EXERCISE INSTRUCTIONS - In the records, reproduce the part that opens with the line containing "This screenshot has width=1624, height=895." and closes with the line containing "coordinates (1100, 492).", replacing "editor type" with "editor mode" and leaving everything else unchanged.

** begin DATA PROVIDED **

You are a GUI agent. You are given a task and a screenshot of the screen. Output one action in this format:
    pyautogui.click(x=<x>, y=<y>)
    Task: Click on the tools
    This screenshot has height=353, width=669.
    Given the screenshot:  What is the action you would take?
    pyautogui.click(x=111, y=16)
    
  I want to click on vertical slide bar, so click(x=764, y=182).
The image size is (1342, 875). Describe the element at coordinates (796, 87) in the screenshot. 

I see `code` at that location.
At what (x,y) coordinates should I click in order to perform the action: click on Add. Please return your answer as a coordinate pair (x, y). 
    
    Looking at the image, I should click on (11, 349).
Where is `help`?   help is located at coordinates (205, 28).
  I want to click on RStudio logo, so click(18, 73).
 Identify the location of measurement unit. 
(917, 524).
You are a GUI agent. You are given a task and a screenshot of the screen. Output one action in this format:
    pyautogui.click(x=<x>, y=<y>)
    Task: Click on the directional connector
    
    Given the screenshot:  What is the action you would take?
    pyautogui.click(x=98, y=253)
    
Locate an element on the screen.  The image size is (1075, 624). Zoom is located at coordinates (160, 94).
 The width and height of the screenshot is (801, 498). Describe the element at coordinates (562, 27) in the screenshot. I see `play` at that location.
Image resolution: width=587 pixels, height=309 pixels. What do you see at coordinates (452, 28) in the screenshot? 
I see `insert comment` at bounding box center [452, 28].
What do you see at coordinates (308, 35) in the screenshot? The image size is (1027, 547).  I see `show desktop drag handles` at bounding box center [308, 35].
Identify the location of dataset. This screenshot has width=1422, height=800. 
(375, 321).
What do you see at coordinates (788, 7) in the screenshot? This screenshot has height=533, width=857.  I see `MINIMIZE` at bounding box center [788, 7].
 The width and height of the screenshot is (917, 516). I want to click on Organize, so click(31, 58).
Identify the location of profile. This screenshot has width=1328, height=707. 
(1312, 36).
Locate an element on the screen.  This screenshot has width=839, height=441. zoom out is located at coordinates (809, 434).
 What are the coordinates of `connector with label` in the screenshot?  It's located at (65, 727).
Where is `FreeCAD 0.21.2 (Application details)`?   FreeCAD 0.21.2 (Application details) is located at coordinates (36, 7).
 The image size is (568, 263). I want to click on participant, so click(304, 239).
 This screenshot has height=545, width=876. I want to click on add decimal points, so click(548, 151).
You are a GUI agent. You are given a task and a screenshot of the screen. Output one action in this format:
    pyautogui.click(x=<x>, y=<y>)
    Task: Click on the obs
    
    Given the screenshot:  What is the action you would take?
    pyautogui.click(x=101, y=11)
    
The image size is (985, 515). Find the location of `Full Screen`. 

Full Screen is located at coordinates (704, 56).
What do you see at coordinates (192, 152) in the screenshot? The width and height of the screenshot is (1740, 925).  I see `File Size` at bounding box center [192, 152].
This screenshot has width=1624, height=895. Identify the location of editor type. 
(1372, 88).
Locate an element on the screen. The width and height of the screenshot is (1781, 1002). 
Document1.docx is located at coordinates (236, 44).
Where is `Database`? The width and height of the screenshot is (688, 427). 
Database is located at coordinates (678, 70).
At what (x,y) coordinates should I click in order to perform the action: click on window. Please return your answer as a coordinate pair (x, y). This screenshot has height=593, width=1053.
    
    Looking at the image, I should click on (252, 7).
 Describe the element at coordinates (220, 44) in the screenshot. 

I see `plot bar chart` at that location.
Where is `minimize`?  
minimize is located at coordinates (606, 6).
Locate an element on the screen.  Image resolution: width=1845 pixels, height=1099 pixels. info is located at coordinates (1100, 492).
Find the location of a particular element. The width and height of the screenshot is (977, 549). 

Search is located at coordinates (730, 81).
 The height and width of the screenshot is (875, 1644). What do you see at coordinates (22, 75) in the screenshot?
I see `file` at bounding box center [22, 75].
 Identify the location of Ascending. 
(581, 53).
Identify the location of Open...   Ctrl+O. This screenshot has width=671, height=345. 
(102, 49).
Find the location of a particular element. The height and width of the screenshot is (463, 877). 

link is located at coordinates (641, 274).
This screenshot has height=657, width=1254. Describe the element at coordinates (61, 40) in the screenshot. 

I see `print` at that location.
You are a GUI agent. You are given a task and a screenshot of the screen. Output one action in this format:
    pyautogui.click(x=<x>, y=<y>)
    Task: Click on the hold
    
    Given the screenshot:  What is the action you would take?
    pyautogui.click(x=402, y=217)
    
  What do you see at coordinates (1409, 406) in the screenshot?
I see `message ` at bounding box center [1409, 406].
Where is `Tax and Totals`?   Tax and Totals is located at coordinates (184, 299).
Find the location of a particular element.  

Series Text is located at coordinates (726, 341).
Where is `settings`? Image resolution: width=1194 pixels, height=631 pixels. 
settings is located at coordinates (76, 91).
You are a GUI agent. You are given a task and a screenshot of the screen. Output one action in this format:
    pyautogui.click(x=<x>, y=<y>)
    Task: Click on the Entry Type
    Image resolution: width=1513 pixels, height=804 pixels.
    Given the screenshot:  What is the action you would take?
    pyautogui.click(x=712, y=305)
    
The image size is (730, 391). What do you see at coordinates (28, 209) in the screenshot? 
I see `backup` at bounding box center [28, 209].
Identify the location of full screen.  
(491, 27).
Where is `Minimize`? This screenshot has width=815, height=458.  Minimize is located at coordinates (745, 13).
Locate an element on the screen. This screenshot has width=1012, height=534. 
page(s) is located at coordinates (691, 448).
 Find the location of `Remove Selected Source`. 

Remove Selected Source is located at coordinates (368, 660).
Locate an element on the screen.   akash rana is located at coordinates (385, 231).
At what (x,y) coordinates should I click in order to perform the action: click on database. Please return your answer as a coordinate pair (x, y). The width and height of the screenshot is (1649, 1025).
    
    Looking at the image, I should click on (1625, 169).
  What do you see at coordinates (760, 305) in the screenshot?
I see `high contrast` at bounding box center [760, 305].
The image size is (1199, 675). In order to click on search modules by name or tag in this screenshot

** end DATA PROVIDED **

RESPONSE TO THE TASK -
This screenshot has width=1624, height=895. Identify the location of editor mode. 
(1372, 88).
Locate an element on the screen. The width and height of the screenshot is (1781, 1002). 
Document1.docx is located at coordinates (236, 44).
Where is `Database`? The width and height of the screenshot is (688, 427). 
Database is located at coordinates (678, 70).
At what (x,y) coordinates should I click in order to perform the action: click on window. Please return your answer as a coordinate pair (x, y). This screenshot has height=593, width=1053.
    
    Looking at the image, I should click on (252, 7).
 Describe the element at coordinates (220, 44) in the screenshot. 

I see `plot bar chart` at that location.
Where is `minimize`?  
minimize is located at coordinates (606, 6).
Locate an element on the screen.  Image resolution: width=1845 pixels, height=1099 pixels. info is located at coordinates (1100, 492).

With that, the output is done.